**Dataset entries:**
--------------------------------------------------

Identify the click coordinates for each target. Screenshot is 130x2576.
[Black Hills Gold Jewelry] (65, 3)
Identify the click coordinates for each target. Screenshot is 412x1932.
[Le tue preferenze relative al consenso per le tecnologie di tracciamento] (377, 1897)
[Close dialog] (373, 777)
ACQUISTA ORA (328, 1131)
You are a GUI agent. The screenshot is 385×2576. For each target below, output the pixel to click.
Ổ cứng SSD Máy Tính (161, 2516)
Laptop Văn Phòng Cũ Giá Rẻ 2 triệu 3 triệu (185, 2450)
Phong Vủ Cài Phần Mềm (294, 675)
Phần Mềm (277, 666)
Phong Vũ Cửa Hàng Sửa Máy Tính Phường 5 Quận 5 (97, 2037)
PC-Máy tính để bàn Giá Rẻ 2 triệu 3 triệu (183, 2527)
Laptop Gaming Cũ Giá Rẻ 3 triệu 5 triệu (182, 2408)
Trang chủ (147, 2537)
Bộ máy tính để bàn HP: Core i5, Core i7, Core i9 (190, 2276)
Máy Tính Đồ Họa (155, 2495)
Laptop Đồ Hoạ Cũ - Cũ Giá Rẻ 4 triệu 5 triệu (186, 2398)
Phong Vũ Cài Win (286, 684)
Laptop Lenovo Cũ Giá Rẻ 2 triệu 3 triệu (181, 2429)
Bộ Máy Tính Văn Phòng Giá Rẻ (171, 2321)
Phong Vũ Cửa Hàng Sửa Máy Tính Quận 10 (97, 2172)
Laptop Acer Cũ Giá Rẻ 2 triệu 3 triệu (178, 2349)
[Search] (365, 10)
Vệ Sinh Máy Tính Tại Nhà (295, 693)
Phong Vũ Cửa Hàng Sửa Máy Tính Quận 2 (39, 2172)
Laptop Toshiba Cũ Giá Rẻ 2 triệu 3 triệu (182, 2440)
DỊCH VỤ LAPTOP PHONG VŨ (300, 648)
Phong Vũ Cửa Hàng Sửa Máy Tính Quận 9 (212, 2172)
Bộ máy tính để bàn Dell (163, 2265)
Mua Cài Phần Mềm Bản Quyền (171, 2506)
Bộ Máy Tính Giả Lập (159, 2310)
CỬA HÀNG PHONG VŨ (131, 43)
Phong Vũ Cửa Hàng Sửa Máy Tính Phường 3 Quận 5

--------------------------------------------------

**Action item:** Everything in the listing must be returned word for word.

**Task answer:**
Identify the click coordinates for each target. Screenshot is 130x2576.
[Black Hills Gold Jewelry] (65, 3)
Identify the click coordinates for each target. Screenshot is 412x1932.
[Le tue preferenze relative al consenso per le tecnologie di tracciamento] (377, 1897)
[Close dialog] (373, 777)
ACQUISTA ORA (328, 1131)
You are a GUI agent. The screenshot is 385×2576. For each target below, output the pixel to click.
Ổ cứng SSD Máy Tính (161, 2516)
Laptop Văn Phòng Cũ Giá Rẻ 2 triệu 3 triệu (185, 2450)
Phong Vủ Cài Phần Mềm (294, 675)
Phần Mềm (277, 666)
Phong Vũ Cửa Hàng Sửa Máy Tính Phường 5 Quận 5 (97, 2037)
PC-Máy tính để bàn Giá Rẻ 2 triệu 3 triệu (183, 2527)
Laptop Gaming Cũ Giá Rẻ 3 triệu 5 triệu (182, 2408)
Trang chủ (147, 2537)
Bộ máy tính để bàn HP: Core i5, Core i7, Core i9 (190, 2276)
Máy Tính Đồ Họa (155, 2495)
Laptop Đồ Hoạ Cũ - Cũ Giá Rẻ 4 triệu 5 triệu (186, 2398)
Phong Vũ Cài Win (286, 684)
Laptop Lenovo Cũ Giá Rẻ 2 triệu 3 triệu (181, 2429)
Bộ Máy Tính Văn Phòng Giá Rẻ (171, 2321)
Phong Vũ Cửa Hàng Sửa Máy Tính Quận 10 (97, 2172)
Laptop Acer Cũ Giá Rẻ 2 triệu 3 triệu (178, 2349)
[Search] (365, 10)
Vệ Sinh Máy Tính Tại Nhà (295, 693)
Phong Vũ Cửa Hàng Sửa Máy Tính Quận 2 (39, 2172)
Laptop Toshiba Cũ Giá Rẻ 2 triệu 3 triệu (182, 2440)
DỊCH VỤ LAPTOP PHONG VŨ (300, 648)
Phong Vũ Cửa Hàng Sửa Máy Tính Quận 9 (212, 2172)
Bộ máy tính để bàn Dell (163, 2265)
Mua Cài Phần Mềm Bản Quyền (171, 2506)
Bộ Máy Tính Giả Lập (159, 2310)
CỬA HÀNG PHONG VŨ (131, 43)
Phong Vũ Cửa Hàng Sửa Máy Tính Phường 3 Quận 5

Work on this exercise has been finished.